Currently, I have a mini pci wireless card Dell 1501 ( broadcom 4313 ) and it's not supported yet.

Could you advice me a good compatible card ? I would like to buy it used and not new, so I would like a "popular" model ( I mean, a model which is easy to find ).


----------



## SirDice (Nov 11, 2010)

As far as I know Atheros has pretty good support. But you may find that the latest chipset types lack support, at least for the time being. So I think I'd look for a card based on a slightly older Atheros chipset. The brand of the card itself shouldn't really matter.

Tricky bit is finding out which chipset card brand X type Y has :e


----------



## Nollo (Nov 11, 2010)

Thanks, and if you have some chipset model to advice, don't hesitate!

Something I forgot but, does my wifi card do bluetooth ? I don't use at the moment but it could be interesting ( but not necessary ) if I can get bluetooth on the new wifi card.

Anyway I'll check if the model I find is compatible


----------



## wblock@ (Nov 11, 2010)

Nollo said:
			
		

> Hello all,
> 
> Currently, I have a mini pci wireless card Dell 1501 ( broadcom 4313 ) and it's not supported yet.
> 
> Could you advice me a good compatible card ? I would like to buy it used and not new, so I would like a "popular" model ( I mean, a model which is easy to find ).
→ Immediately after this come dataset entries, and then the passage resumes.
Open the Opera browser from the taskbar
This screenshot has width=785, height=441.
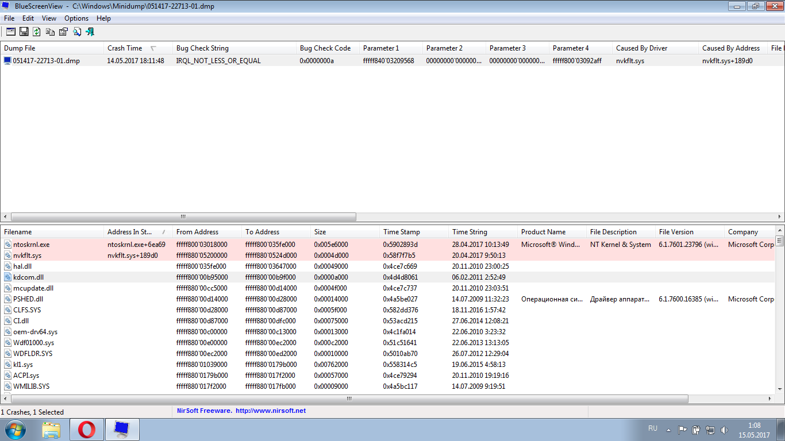coord(87,430)
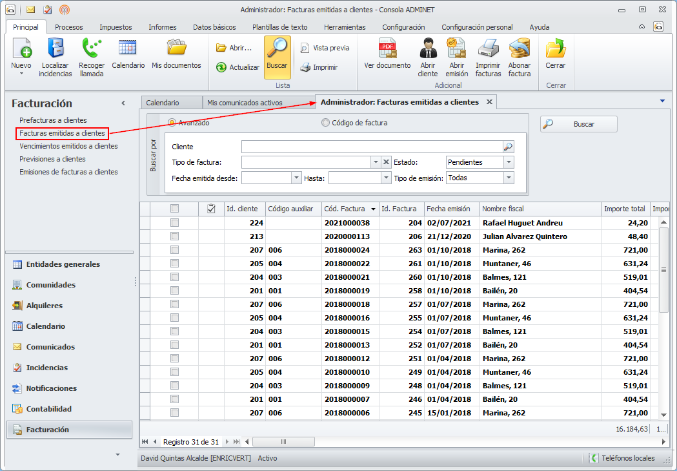Click the horizontal scrollbar under the grid
This screenshot has height=471, width=677.
tap(283, 442)
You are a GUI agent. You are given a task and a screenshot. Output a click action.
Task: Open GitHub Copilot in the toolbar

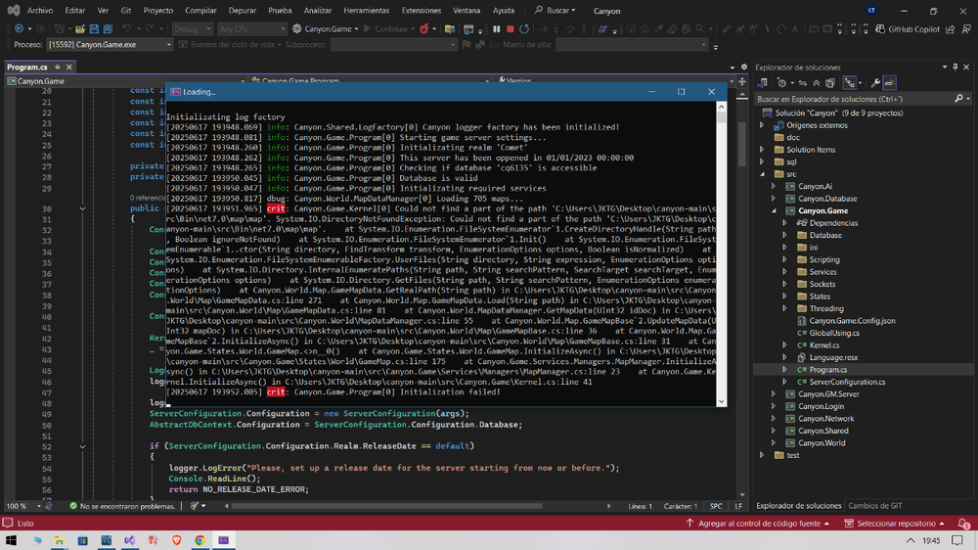pyautogui.click(x=911, y=29)
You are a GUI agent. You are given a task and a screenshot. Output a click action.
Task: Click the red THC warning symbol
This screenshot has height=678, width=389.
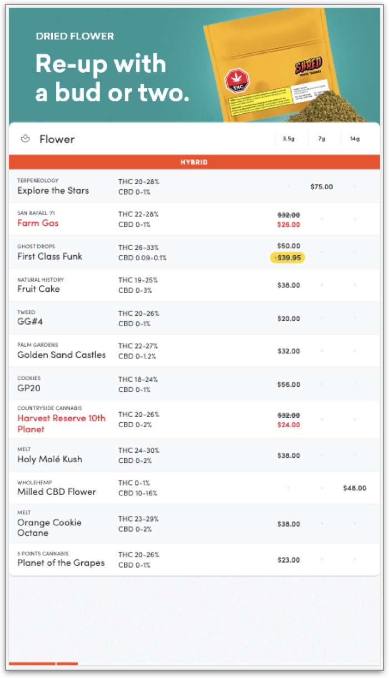tap(235, 82)
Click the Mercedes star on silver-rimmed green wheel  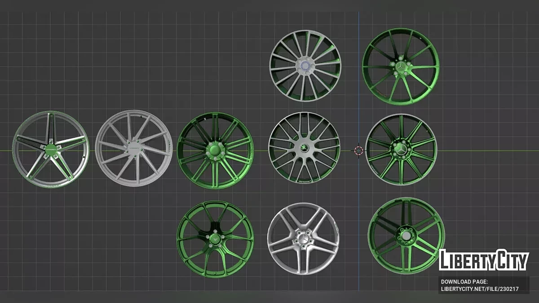tap(401, 149)
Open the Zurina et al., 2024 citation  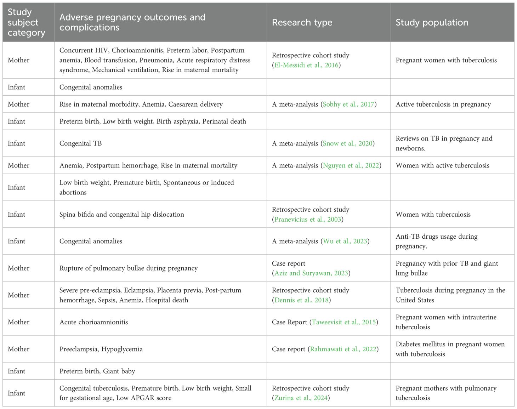(x=301, y=398)
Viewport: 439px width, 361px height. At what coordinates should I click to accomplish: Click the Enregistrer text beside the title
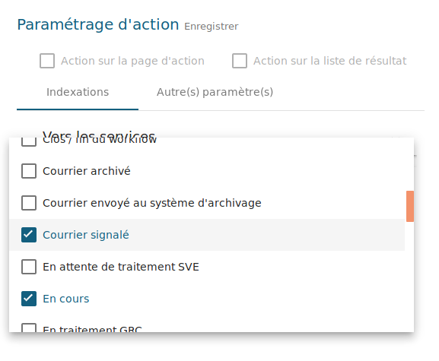pos(211,27)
You're going to need to be a bit more specific.  There's mini-PCI, the older cards.  There's mini-PCIe standard cards, which are about 5x3 cm, and there's mini-PCIe half-height, which is about 3x3 cm.  The first two are shown here: http://en.wikipedia.org/wiki/Mini-PCIe#PCI_Express_Mini_Card, the variations of mini-PCIe are shown here: http://www.mydellmini.com/forum/dell-mini-9-hardware-upgrades/1288-broadcom-intel-wireless-card.html.

If you can use a mini-PCIe card, the Atheros AR5BXB63 cards are 802.11 b/g and work well.  Should be inexpensive, not too hard to find.
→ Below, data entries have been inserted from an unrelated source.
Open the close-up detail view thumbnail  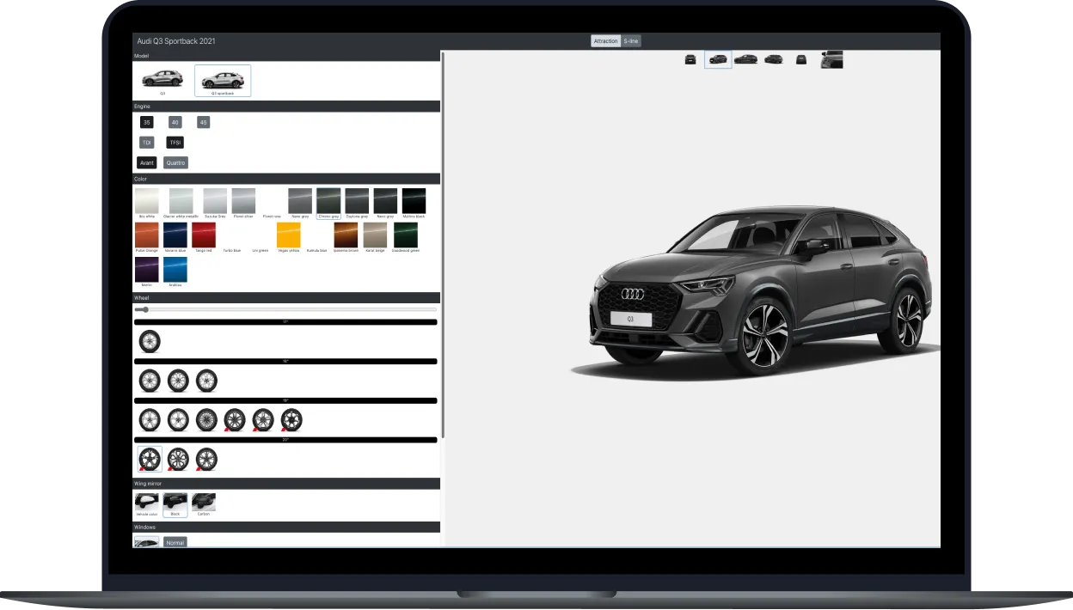(831, 59)
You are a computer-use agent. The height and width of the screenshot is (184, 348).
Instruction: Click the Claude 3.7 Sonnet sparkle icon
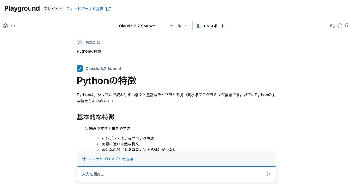80,68
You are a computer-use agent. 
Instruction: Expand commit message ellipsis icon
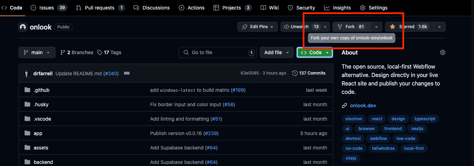127,73
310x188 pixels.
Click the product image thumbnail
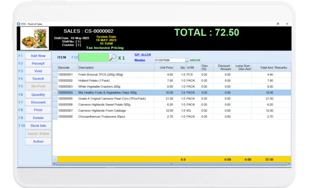point(35,38)
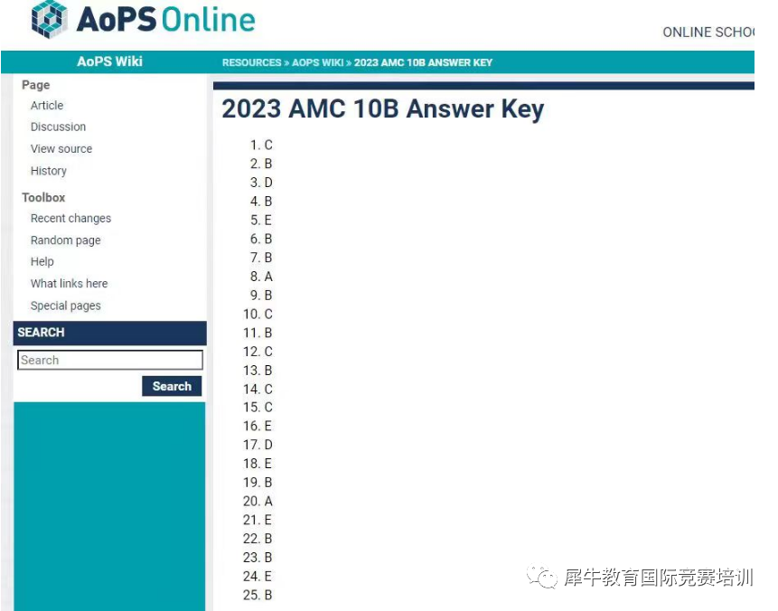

If you need mini-PCIe half-height, well I'd like to know where to find the Atheros cards in that style without having to take one out of an Acer D250.

Cards that have 802.11n may not work as well or be as well supported.


----------



## Nollo (Nov 11, 2010)

I always thought my card was a Dell 1510 ( due to official website ), but I checked an email of the reseller and he told me it's a 1501 ( which is based on Broadcom 4313 ) so I confirm it's a 1501 !

ROW Dell Wireless 1501 (802.11n) Mini-carte 1/2 hauteur

So it's a half card 1/2 height

EDIT: Are these cards compatible ?
-http://cgi.ebay.fr/ws/eBayISAPI.dll?ViewItem&item=160497361814
-http://cgi.ebay.fr/ws/eBayISAPI.dll?ViewItem&item=370329949596


----------



## wblock@ (Nov 12, 2010)

Nollo said:
			
		

> ROW Dell Wireless 1501 (802.11n) Mini-carte 1/2 hauteur
> 
> So it's a half card 1/2 height
> 
> ...



Those are both mini-PCIe full height, so no.  Actually, you should really open the notebook and look.  Verify that it's really a half-height card, and also whether the slot might be able to take full-height cards.


----------



## Nollo (Nov 12, 2010)

wblock said:
			
		

> Those are both mini-PCIe full height, so no.  Actually, you should really open the notebook and look.  Verify that it's really a half-height card, and also whether the slot might be able to take full-height cards.



Here is the slot http://ompldr.org/vNjR4cA

I think I can, can you confirm ?


----------



## wblock@ (Nov 12, 2010)

Nollo said:
			
		

> Here is the slot http://ompldr.org/vNjR4cA
> 
> I think I can, can you confirm ?



That's a very good shot!  You have both a half-height slot and a full-height slot.  The half-height slot is only meant for half-height cards; note the location of the black hold-down screw.

The full-height slot may have special requirements or not support arbitrary mini-PCIe cards; some are meant for SSD cards.  There's a second slot in the Acer D250 which I tried with a second Atheros card.  It never connected, like there was no signal.  Maybe a problem with the antennas I was using, but there have been similar reports, even one in the threads I saw about your Broadcom yesterday.

The second eBay link from earlier claims to be an AR5BXB63, although it seems a bit pricy.
Can probably find one for about the same price as a movie, and it may provide at least as much entertainment even if it doesn't work.


----------



## Nollo (Nov 12, 2010)

wblock said:
			
		

> That's a very good shot!  You have both a half-height slot and a full-height slot.  The half-height slot is only meant for half-height cards; note the location of the black hold-down screw.
> 
> The full-height slot may have special requirements or not support arbitrary mini-PCIe cards; some are meant for SSD cards.  There's a second slot in the Acer D250 which I tried with a second Atheros card.  It never connected, like there was no signal.  Maybe a problem with the antennas I was using, but there have been similar reports, even one in the threads I saw about your Broadcom yesterday.
> 
> ...



I didn't understand your last sentence.

So, I have a full-height slot but it might not accept mini pci card. So I need to find a cheap card to try. I could go to a computer store and do some tries.

Thanks for your help. FreeBSD is near in my computer ! ï¿½e


----------



## wblock@ (Nov 12, 2010)

I was just saying that testing a wireless card can be cheap entertainment.


----------